* To be done *
1. Answer these questions using the minikube thread:
(a) Who opened the issue, and on what date?
(b) Which registry is named for hosting container images?
(c) How old is the existing infrastructure said to be?
2. Reproduce the passage of the minikube thread verbatim, starting at "Hello, minikube maintainer" and ending at "ask for it ?".

* Quoted passage *
Skip to content
New issue

Have a question about this project? Sign up for a free GitHub account to open an issue and contact its maintainers and the community.

By clicking “Sign up for GitHub”, you agree to our terms of service and privacy statement. We’ll occasionally send you account related emails.

Already on GitHub? Sign in to your account

Request for a community owned GCP project for minikube #7414

Open
medyagh opened this issue Oct 15, 2024 · 11 comments
Open

Request for a community owned GCP project for minikube #7414

medyagh opened this issue Oct 15, 2024 · 11 comments
Labels
sig/k8s-infra Categorizes an issue or PR as relevant to SIG K8s Infra.

Comments

@medyagh
Copy link
Member

medyagh commented Oct 15, 2024

Hello, minikube maintainer here, I would like to ask for a GCP project for minikube owned by the CNCF community, our release test infra is at a google owned project that we like to explore migrating it to CNCF-owned project, is this the right place to ask for it ?

related: kubernetes/test-infra#33654

@medyagh medyagh added the sig/k8s-infra Categorizes an issue or PR as relevant to SIG K8s Infra. label Oct 15, 2024
@ameukam
Copy link
Member

ameukam commented Oct 15, 2024

cc @BenTheElder @upodroid

@BenTheElder
Copy link
Member

BenTheElder commented Oct 15, 2024

Can you outline some more detailed requirements so we can determine how best to provide them?

We generally try to work from "my project needs VMs for testing cgroups v2 which we cannot do locally in a CI container" => "well we have AWS credits let's use EC2, make sure to use boskos to rent access" or "my project needs to host container images" => use registry.k8s.io (which is AWS+GCP, there are standardized docs for setting up image hosting on here in this repo). We have to maintain balance across the budgets available to the project.

What infra we do provide we also setup here in git wherever possible (terraform, bash etc), so it's auditable and so others can chip in in the future, instead of just creating cloud project admins and having them create random resources. So we need to know what to spin up, exactly.

We have a lot of existing shared resources in the project for things like CI and release.
We also have been asking subprojects to for example use github to host binaries, to avoid digging a deeper dependency on vendor credits when there are reasonable alternatives.

@medyagh
Copy link
Member Author

medyagh commented Oct 21, 2024

There are multiple aspects of it, and since it is an 8 years old infrastructure for both test/release and also hosting live apps and released artifacts (binaries and tarballs, ISOs, docker images ...) .
currently there is no concrete plan on how the design of the new infrastructure would be.

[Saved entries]
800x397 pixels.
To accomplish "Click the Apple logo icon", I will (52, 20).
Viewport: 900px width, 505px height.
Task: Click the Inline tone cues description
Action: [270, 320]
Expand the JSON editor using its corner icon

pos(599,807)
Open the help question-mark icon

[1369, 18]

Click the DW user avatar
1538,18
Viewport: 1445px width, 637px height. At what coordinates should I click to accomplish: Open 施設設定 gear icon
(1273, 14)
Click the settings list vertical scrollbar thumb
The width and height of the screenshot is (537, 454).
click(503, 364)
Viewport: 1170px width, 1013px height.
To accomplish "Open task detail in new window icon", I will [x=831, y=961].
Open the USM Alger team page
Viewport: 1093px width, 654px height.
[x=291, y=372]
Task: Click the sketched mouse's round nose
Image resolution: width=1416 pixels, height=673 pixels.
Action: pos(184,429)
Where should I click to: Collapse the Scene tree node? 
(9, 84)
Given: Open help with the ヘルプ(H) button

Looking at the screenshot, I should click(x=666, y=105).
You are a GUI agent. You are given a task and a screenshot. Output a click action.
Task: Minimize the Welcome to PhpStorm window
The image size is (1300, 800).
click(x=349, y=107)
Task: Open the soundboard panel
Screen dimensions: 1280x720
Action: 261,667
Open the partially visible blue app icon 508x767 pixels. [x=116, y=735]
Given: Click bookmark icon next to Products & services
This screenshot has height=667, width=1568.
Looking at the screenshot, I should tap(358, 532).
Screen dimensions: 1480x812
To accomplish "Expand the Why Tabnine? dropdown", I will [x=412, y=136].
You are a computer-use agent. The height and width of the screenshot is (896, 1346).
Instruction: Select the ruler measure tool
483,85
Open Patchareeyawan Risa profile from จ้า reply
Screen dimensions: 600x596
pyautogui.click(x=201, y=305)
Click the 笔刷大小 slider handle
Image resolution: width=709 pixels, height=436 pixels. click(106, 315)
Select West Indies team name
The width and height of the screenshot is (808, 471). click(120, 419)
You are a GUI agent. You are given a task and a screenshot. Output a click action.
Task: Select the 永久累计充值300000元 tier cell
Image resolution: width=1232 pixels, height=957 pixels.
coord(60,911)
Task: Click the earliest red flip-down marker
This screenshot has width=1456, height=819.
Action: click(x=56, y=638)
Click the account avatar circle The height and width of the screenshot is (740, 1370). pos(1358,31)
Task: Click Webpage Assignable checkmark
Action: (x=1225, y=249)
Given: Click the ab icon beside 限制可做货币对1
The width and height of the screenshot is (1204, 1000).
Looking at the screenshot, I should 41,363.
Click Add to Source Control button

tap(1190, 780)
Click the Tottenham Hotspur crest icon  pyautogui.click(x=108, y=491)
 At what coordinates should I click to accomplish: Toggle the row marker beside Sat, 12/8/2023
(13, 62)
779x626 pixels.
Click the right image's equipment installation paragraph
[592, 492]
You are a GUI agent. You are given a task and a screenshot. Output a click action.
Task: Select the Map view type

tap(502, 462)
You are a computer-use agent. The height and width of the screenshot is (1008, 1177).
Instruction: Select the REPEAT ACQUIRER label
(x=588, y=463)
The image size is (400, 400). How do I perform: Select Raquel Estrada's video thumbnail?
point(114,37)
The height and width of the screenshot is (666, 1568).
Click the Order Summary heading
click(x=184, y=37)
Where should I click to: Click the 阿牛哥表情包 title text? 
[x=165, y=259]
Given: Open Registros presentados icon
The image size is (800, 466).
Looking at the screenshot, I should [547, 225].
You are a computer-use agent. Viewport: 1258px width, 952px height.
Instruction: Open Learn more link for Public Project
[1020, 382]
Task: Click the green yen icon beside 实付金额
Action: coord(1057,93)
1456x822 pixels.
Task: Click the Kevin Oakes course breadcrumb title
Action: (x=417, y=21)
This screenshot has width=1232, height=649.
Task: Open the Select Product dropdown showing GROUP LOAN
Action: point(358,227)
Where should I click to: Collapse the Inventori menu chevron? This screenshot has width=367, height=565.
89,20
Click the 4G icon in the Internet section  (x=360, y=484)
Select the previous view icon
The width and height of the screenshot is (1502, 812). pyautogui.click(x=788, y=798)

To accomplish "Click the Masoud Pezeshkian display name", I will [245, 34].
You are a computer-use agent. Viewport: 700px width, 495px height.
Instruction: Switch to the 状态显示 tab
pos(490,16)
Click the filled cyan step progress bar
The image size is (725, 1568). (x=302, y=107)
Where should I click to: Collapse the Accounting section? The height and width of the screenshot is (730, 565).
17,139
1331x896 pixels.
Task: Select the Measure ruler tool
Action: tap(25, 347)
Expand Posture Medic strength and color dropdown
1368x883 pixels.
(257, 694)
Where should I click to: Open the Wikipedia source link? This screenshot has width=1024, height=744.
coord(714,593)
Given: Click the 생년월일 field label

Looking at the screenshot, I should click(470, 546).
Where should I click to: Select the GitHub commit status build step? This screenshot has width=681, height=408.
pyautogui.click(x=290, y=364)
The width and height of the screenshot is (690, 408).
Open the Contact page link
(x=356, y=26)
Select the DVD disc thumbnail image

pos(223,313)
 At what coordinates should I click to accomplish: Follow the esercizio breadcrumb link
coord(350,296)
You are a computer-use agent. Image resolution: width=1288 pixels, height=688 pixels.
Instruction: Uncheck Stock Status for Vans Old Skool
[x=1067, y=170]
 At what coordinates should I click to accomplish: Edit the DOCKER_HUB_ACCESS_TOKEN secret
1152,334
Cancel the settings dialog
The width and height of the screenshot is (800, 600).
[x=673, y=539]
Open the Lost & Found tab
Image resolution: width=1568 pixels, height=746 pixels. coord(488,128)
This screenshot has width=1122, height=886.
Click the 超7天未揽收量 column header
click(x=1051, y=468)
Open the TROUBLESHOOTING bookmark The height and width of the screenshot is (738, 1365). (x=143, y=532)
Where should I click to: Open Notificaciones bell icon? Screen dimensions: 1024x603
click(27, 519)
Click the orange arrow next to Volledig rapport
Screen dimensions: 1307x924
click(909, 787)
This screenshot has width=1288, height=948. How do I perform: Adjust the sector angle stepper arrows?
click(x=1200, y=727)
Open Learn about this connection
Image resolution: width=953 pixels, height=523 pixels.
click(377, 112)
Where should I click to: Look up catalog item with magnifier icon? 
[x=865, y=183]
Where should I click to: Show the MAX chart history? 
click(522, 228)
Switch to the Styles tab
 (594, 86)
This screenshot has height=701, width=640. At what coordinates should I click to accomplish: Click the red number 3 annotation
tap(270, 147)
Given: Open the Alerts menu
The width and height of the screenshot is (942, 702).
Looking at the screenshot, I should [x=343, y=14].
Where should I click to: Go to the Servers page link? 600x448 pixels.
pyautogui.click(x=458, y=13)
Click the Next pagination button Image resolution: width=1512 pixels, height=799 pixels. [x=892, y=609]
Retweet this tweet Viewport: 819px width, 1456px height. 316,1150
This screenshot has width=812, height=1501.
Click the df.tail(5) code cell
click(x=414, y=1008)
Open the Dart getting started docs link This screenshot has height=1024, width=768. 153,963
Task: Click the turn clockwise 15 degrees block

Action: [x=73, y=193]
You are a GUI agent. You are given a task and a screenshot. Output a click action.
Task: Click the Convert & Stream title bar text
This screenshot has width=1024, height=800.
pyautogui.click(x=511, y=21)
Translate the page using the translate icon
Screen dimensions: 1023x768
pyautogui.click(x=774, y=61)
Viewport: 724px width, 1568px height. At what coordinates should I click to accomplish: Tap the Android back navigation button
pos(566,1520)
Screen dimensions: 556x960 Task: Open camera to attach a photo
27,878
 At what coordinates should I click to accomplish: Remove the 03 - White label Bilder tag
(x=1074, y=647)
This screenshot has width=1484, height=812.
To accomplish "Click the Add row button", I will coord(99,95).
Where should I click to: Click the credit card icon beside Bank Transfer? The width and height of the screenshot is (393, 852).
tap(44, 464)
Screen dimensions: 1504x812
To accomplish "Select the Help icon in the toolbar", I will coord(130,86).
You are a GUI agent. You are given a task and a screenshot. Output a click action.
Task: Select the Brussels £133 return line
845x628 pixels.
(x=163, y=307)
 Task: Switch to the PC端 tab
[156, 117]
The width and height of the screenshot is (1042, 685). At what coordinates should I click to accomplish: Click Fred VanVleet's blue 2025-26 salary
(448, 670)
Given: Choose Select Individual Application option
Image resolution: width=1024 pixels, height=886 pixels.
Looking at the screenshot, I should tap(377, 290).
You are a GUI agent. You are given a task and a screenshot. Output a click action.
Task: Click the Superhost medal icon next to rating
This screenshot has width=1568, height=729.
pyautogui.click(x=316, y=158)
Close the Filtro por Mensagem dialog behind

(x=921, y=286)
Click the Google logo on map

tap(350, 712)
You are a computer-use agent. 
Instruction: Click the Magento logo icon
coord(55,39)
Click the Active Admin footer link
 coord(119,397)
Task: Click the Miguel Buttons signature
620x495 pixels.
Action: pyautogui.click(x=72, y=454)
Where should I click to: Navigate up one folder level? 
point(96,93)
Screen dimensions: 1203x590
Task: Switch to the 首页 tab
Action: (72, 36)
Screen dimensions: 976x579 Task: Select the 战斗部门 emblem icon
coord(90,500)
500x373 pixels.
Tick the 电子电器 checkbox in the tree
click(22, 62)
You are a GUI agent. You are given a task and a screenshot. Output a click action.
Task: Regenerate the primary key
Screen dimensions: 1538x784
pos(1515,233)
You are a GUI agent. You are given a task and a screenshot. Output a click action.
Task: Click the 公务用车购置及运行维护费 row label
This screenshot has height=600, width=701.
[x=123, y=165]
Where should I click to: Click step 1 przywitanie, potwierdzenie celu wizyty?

* Responses *
1.
(a) medyagh, Oct 15, 2024
(b) registry.k8s.io
(c) 8 years old

2.
Hello, minikube maintainer here, I would like to ask for a GCP project for minikube owned by the CNCF community, our release test infra is at a google owned project that we like to explore migrating it to CNCF-owned project, is this the right place to ask for it ?